First putting \(t=\gamma\tau\) in (2), we multiply both sides of this equality by \(\tau^{-1/2}(1-\tau)^{-1/2}\) and integrate with respect to \(\tau\) from 0 to 1. We find the integral with respect to \(\tau\), taking in (10) \(a=2\), \(b=1/2\), \(c=1\), \(p=\gamma\beta/2\), \(q=\gamma(1-\beta)/2\). As a result it turns out that

\[ \int_{0}^{1}\Phi\left(2,1,\frac{\gamma}{2}\right)\lambda(\beta)\,d\beta = \int_{0}^{1}\Phi\left(\frac{3}{2},\frac{1}{2},\frac{\gamma(1-\beta)}{2}\right)\lambda(\beta)\,d\beta . \]

To obtain (1), it suffices to use the homogeneity of the written relation and to normalize the function \(\lambda=\lambda_{12}\) accordingly.

In conclusion we make a small remark.
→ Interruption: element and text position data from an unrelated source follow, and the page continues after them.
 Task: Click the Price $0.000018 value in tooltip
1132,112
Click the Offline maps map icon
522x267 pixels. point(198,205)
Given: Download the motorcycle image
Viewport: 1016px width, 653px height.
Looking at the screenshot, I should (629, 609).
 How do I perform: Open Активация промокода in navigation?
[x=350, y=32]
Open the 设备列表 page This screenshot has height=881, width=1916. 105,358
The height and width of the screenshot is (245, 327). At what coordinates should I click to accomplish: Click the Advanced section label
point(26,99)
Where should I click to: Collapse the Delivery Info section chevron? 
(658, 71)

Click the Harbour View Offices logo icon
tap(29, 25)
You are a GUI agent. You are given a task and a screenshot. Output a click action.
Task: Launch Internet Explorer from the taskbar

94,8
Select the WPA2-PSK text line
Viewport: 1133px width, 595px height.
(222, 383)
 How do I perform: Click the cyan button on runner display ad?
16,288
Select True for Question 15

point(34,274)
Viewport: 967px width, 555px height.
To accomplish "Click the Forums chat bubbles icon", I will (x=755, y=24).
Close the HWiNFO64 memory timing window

It can be shown that from the minimaxity of the \(T^2\)-test under any alternative \(H_\delta\), \(\delta>0\), there follows the minimaxity of the \(T^2\)-test under the more natural alternative \(H_\delta' : N\xi'\Sigma^{-1}\xi \geq \delta\). The proof is by contradiction, if one takes into account that, as we have already mentioned, for fixed \(\delta\) the power of the \(T^2\)-test is constant. This remark is also substantiated by I. V. Romanovskii.

REFERENCES

1. T. W. Anderson, Introduction to Multivariate Statistical Analysis, N. Y., 1958.
2. J. Simaika, Biometrika, 32, 70 (1941).
3. C. Stein, Ann. Math. Stat., 26, 769 (1955).
4. C. Stein, Ann. Math. Stat., 27, 616 (1956).
5. N. Giri, J. Kiefer, Ann. Math. Stat., 33, 1490 (1962).
6. N. Giri, J. Kiefer, C. Stein, Ann. Math. Stat., 34, 1524 (1963).
7. E. L. Lehmann, Testing Statistical Hypotheses, “Nauka,” 1964.
8. E. L. Ince, Ordinary Differential Equations, Kharkov, 1939.